Mar 15, 2007 05:29 AM
Patricia Aulson
Realtor - Portsmouth NH Homes-Hampton NH Homes

Depending on where you live ofcourse, what with the natural elements, etc.    Water would be up on the lise along with leaking roofs. 

Patricia Aulson/SEACOAST NH & ME


Mar 15, 2007 05:33 AM
joanne Douglas
Terrie O'Connor Realtors - Ridgewood, NJ
I take it you're not a fan of Home Depot but must agree that electrical, plumbing and decks over 6-inches from the ground should definitely not be left to the novice 'weekend warrior'

I am curious about Attics with Boxes??  What is that?  Duh --- just read what you wrote as I typed it --- storage in the attic?  Am I right?  

Mar 15, 2007 06:48 AM
Neal Bloom
Brokered by eXp Realty LLC - Weston, FL
Realtor CRS-Weston FL Real Estate

You want water problems, come live in the Everglades, as soon as rainy season starts, the floodgates open, I had to add gravel for drainage near my front door entrance.

Not to mention the black mold from the water.

Mar 15, 2007 11:29 AM
Debbie White
Southeast Alaska Real Estate - Juneau, AK

Nice post, and congrats on the yellow star!

Here in Southeast Alaska we get 100 inches precipitation per year.  We had record rainfalls last year and are now going for 2nd place with the snow.  I cannot imagine what a mess it will be when it melts.

I thought maybe you were close to me when I saw the post, but it looks like water is the issue everywhere!

Mar 15, 2007 11:49 AM
Ethan Pruett
BrioRealty - Olympia, WA
Water is a sneaky devil and can destroy transactions
Mar 15, 2007 12:13 PM
Roger Stensland
Keller Williams Realty Puget Sound - Maple Valley, WA
Let's Move!
Having had to fix a few water problems in the house that I live in, I can just imagine how bad it can be in some of the neglected homes.  No fun!
Mar 15, 2007 04:50 PM
Darren Kittleson
Keller Williams Realty - Madison, WI

Great Post-

Water is our issue to in southern Wisconsin.  What amazes me is quite often it's a simple solution to a potentially HUGE problem, yet gets neglected until the damage is great!
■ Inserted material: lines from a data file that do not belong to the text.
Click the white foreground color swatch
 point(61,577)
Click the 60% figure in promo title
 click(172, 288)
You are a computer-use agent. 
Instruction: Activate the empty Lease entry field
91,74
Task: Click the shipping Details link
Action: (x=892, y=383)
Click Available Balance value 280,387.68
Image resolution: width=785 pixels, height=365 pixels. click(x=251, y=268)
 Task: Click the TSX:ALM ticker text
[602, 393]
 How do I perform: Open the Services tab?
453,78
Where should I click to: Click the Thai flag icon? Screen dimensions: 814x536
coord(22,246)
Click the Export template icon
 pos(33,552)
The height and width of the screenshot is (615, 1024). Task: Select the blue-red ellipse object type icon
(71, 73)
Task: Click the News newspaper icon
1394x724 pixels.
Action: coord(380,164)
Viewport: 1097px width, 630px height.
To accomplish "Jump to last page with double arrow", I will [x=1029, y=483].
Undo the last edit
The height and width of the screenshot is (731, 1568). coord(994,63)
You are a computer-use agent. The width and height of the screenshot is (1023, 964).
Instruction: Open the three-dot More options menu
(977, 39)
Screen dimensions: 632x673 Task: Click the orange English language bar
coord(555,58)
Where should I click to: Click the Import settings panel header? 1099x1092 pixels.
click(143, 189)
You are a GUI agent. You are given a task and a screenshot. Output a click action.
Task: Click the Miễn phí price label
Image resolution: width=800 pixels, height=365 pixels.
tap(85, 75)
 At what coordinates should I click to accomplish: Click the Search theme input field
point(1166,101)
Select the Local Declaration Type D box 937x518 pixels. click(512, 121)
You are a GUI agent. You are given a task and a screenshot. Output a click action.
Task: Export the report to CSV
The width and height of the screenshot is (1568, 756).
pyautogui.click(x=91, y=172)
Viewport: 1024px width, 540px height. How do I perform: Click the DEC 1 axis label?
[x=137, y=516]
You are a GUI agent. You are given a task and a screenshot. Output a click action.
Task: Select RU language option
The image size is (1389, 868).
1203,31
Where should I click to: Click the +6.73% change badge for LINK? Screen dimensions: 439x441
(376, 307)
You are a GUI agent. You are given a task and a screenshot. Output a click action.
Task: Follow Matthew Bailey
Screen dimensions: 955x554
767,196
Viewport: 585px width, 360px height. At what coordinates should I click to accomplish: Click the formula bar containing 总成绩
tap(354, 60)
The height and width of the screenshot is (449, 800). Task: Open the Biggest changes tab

As for the DIY craze...where I see it most impacting is when the weekend warrior tears into a project and doesn't pull the required permits from the local municipality in an effort to "Save on Taxes" then comes time to sell and a buyer wants reassurance that the proper permits were pulled....That's when the fun begins.  What a headache.

Mar 18, 2007 02:48 AM
Mike (Inspector Mike) Parks
Inspector Mike - Circleville, OH
Inspector Mike

Maintenance, maintenance, maintenance.

Most of the problems that I find are due to lack of maintenance.

People take better care of their cars than their homes.

Mar 18, 2007 10:40 AM
Charley Bottger
Freedom Express Home Inspections - Ponca City, OK

I see to many builders that don't take to heart two simple words. Foundation PAD means foundation elevated above its surrounding landscape.

  I have an infomous saying pertaining to water drainage and builders.  They dig a hole build a home and expect the water to drain away from the foundation. In my area  we have both wet and dry climates to deal with see more foundation damage created from poor or no drainage than problems created by dry and cracking soil. Most home owners will at least water their yards during the dry season and that will normaly suffice the amount of water necessary to prevent the soil from contraction away from the foundation.

Mar 19, 2007 08:41 AM
Charley Bottger
Freedom Express Home Inspections - Ponca City, OK
What makes me reallllly nervous is when I find buckets and small childrens plastic swimming pools in an attic and not near the drop down door. Way back under the valley flashing and nothing on the disclosure statement????? I have actually observed these small swimming pools in the attic with water present. I think someone forgot.